### Page excerpt
******

Exactly how Salinger felt about his new life can be gauged through a story that Claire’s half brother relayed to Time magazine reporters in 1961. “He wanted to be self-sufficient,” Douglas commented. “He had this vegetable garden, and Maxwell and all the others would send him things to grow. It was a primitive sort of life—you could call it Zen or whatever you like.” When Salinger took Gavin on a tour of the property shortly after the wedding, he pointed out an abandoned barn. “They’re gone,” Salinger said of the previous owners. “They couldn’t make it. But I’m here now. And I’m going to make the land profitable.” In an exceptional moment of perception, Claire’s brother interpreted Salinger’s declaration as “an affirmation … a statement of belief in humanity.”2 Indeed, Salinger seemed to thrive in his new life. When his friend the author S. J. Perelman visited the newlyweds that June, he remarked on the positive effect the marriage and lifestyle had had upon Salinger.* “Jerry, in all justice, looked better than I’ve ever seen him,” he told Leila Hadley, “so evidently he’s flourishing under matrimony or over it.”3

Yet the cottage at Cornish bore two faces, each reflecting a mood of the couple’s life there. The face that overlooked the sloping meadow with its spectacular view of the Connecticut River Valley was bright and indeed “sunny as hell.” But the cottage was also enveloped by dense New Hampshire woodlands, a face of Salinger’s reality that was veiled in shadows.

******

### Provided data
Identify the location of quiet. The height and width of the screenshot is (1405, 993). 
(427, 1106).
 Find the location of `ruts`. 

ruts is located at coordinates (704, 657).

******

Pick up the passage on Salinger's life in Cornish after its last sentence and carry it forward.

### Task result
From the start Salinger worried that Claire would be unable to adapt to the solitude and simplicity of life at Cornish. Her life had thus far been a turmoil of constant movement, and she had always been surrounded by people. She had grown up in a family of intellectuals with homes throughout the world, a rarefied aristocracy that exuded wealth and position. Like Oona O’Neill before her, she might have been comfortable in the company of wealthy socialites, but the life of a New England farmer was something foreign to her.

During their engagement the couple had spent much of their time traveling, as if Salinger were staving off Claire’s reaction to the austerity that awaited her. They had frequently visited New York, where they had stayed with Salinger’s parents and Claire had been introduced to his professional family at The New Yorker. Salinger had also taken her to the Ramakrishna-Vivekananda Center around the corner from his parents’ apartment. Claire fell in love with the center, as Salinger had hoped she would, but whether or not she could sustain a life of pious simplicity in rural New England was a question that time alone would answer.

The relationship began to falter almost immediately. Within a month of their marriage, Claire apparently began to reexamine her idealistic view of Salinger’s Vedantic faith—just as Salinger himself was becoming increasingly immersed in it. Inspired by their readings of The Autobiography of a Yogi during their engagement, the couple had written to the book’s publisher, the Self-Realization Fellowship, inquiring where they could find a teacher who might guide them in further studies. In response the fellowship suggested that they visit the guru Swami Premananda, who maintained a temple at College Park, Maryland. In March 1955, they boarded a train bound for Washington, D.C., to meet with Premananda.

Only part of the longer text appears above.